SNL Backstage
Once again (but this time on purpose) Saturday Night Live is putting
the Web to good use. SNL Backstage, a recent addition to NBC.com, gives
viewers a glimpse behind the scenes, through video tours and interviews
with producers and hosts, of television's longest running sketch comedy
program. It's humorous. It's entertaining. It's the inside baseball of
professional funny.
How appropriate. Audiences can't get enough behind-the-comedy-scenes these days. There's "30 Rock," of course, a television show about a television show that's chock full of that television show's alums. And there's the ill-fated "Studio 60" which, despite its failings, did a great job of showing how mediocre some of SNL's sketches are. If you've watched those shows, watching Backstage can be unnerving. Almost as if you've seen this reality show before, but with better lighting and more punchlines.
And isn't that surreal.

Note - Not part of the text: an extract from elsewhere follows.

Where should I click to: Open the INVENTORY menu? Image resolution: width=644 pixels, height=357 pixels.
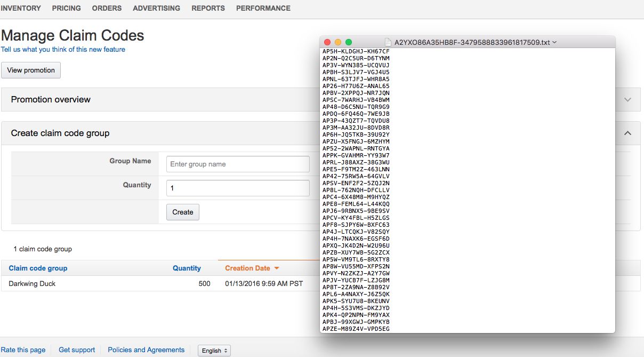tap(21, 8)
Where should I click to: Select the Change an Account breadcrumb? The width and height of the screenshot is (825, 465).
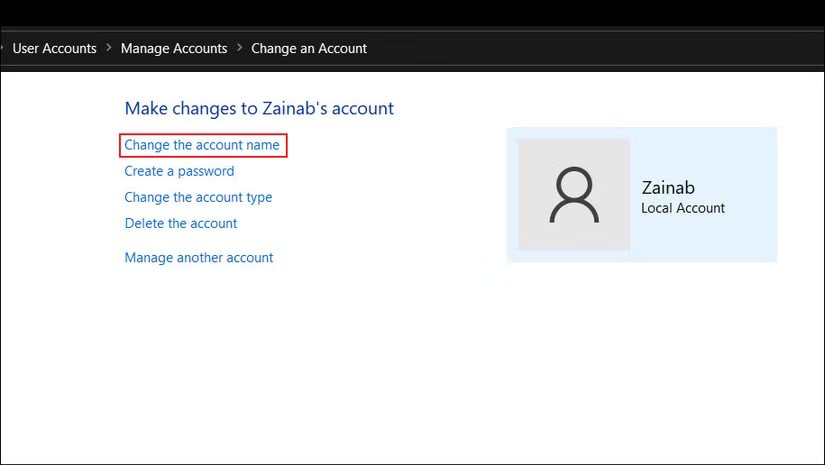309,48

SNL Backstage, a reality show mini-doc, has to nestle itself between fictional portrayals. Which makes some of the stranger shots -- at one point Chris Kattan walks by in a dominatrix costume -- seem less powerful.
The most entertaining clip (there are 13 so far, plus a trailer) is the one that feels the most surreptitious. We're privileged to see Andy Samberg meet Lili Allen with a handshake, then Drew Barrymore arrives to shoot a promo teaser for that week's show. The camera dwells on each actor, and on some of the supporting crew, but pans away each time the subject notices. Reality TV, without the aping for the TV. How uncommon when the event, not the fact that the camera is filming the event, is more important.
And then there's the moments when Barrymore and Allen break to giggle at Samberg's jokes. Those breaks are so much more intimate than a laugh track. So much more "real" (with air quotes).
When the actors are done filming they walk past the camera, which catches Lili Allen saying Samberg, as if she just realized, "You're funny."